Çünkü ne yapıyoruz? Milletin parasını millete harcıyoruz. Öyle değil mi? Ha Ekrem, ha bir başkası. Ha benim partim, ha bir başkasının partisi. Bu partizan akıl var ya bu partizan akıl; bütün evlatların, bütün çocukların, bu ülkenin bütün insanlarının en büyük düşmanıdır. Bunu unutmayın. Partizan akıl... Allah korusun ondan. Neye benzetirim biliyor musunuz bir yöneticinin partizanlık yapmasını? Bir annenin, bir babanın evlatlarını birbirinden ayırmasına. Bir anne, bir baba evlat ayırabilir mi? Böyle bir şey var mı? İnsan, evladını ayırabilir mi? Allah öyle bir duygu veriyor ki size, iki evladı birbirinden ayıramıyorsun. Değil 2; 3-5 de olsa ayıramıyorsunuz.
Millet nasıl bir şeydir, biliyor musunuz? Milletin hiçbir evladını birbirinden ayırt etmemektir devletine iyi hizmet etmenin net olarak tarifi. İsmi ister partili olsun, ister inanç olsun, ister etnik köken olsun, ister giyimi kuşamı olsun; fark etmez. Bazen bir vatandaş, gözüyle bana hafif kırık bakıyor. Diyorum ki; belli ki aynı siyasi görüşten değil, bana biraz kızmış olabilir. İçim parçalanıyor, niye bana öyle bakıyor diye. Ben insanıma ayrı bir gözle bakabilir miyim? Aksine onu daha çok mutlu ederiz diye bakarız. O bakımdan biz, eşitlikçi bir biçimde, en üst düzeyde hizmetimizi İnan Başkan’la Beyoğlu’na vermeye devam edeceğiz. Bundan hiç kimsenin kuşkusu olmasın.

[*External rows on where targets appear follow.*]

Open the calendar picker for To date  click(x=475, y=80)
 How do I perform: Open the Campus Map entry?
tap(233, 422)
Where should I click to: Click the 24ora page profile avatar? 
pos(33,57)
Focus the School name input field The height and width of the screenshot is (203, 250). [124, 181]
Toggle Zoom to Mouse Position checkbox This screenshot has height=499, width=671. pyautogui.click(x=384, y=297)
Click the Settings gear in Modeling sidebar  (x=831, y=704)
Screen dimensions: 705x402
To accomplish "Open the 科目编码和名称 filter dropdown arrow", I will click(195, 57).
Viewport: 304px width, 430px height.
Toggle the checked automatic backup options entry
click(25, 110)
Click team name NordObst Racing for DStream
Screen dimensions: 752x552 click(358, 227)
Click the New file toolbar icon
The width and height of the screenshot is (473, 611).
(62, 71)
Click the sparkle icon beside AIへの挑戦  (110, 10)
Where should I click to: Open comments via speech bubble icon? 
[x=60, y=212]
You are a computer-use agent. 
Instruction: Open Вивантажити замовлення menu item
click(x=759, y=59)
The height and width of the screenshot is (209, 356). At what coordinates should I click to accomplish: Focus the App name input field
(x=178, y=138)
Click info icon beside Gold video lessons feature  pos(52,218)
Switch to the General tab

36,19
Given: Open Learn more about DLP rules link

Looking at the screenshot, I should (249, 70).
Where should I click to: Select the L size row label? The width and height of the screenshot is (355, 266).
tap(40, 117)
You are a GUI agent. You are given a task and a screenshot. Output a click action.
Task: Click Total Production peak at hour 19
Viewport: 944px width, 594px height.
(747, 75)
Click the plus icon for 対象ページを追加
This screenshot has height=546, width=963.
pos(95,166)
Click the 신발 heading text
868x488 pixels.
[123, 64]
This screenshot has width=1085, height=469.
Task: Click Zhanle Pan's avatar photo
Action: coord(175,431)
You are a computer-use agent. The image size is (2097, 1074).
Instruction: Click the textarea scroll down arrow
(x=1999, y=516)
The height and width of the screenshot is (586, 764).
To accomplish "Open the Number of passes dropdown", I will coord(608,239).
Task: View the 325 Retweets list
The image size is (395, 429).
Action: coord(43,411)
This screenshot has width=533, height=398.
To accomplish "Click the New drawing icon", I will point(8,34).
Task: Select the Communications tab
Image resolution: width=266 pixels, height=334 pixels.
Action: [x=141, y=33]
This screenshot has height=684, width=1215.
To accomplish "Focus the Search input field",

"Kurumları zan altında bırakmıyorum ama her birini tek tek mercekle takip edeceğim"
Engin Altay vekilimiz, başkanımız burada. Kendilerinin dikkatine de sunmak isterim. Trajik durum. Tabii alışık olduğumuz bir şey. Nedir? Kaymakamlık -karşımızdaki bina- yapılmış. Tam karşımızda. Eski kışla burası. Yapılmış. Denmiş ki, ‘Buraya kaymakamlık yerleşecek, belediye yerleşecek.’ Hatta bir yönetim planı çalışılmış, yönetim planında şuralar belediye denmiş, şuralar kaymakamlık denmiş. 9 bin metrekarenin yaklaşık yüzde 20’si belediyeye verilmiş. Hatta yetinmemişler, bir tarafına Beyoğlu Belediyesi diye tabela da asmışlar. Buraya da Beyoğlu Kaymakamlığı asmışlar ve hizmet başlamış. Ne zaman, 31 Mart’tan hemen önce. Çok yakın zamanda. Güzel. Benim de hoşuma gitti. ‘Ne güzel bina’ dedim yani. Kurumları zan altında bırakmıyorum ama her birini tek tek mercekle takip edeceğim. Sizin de Meclis’te etmeniz gerekir. Başka ilçelerde de var bu arada. Neymiş efendim, ‘Burayı terk edin, bu gece terk edin, haftaya terk edin, bak, en son ayın 1’inde terk edin.’ Niye? Böyle isteniyor. Niye? Kaymakamlık olacak.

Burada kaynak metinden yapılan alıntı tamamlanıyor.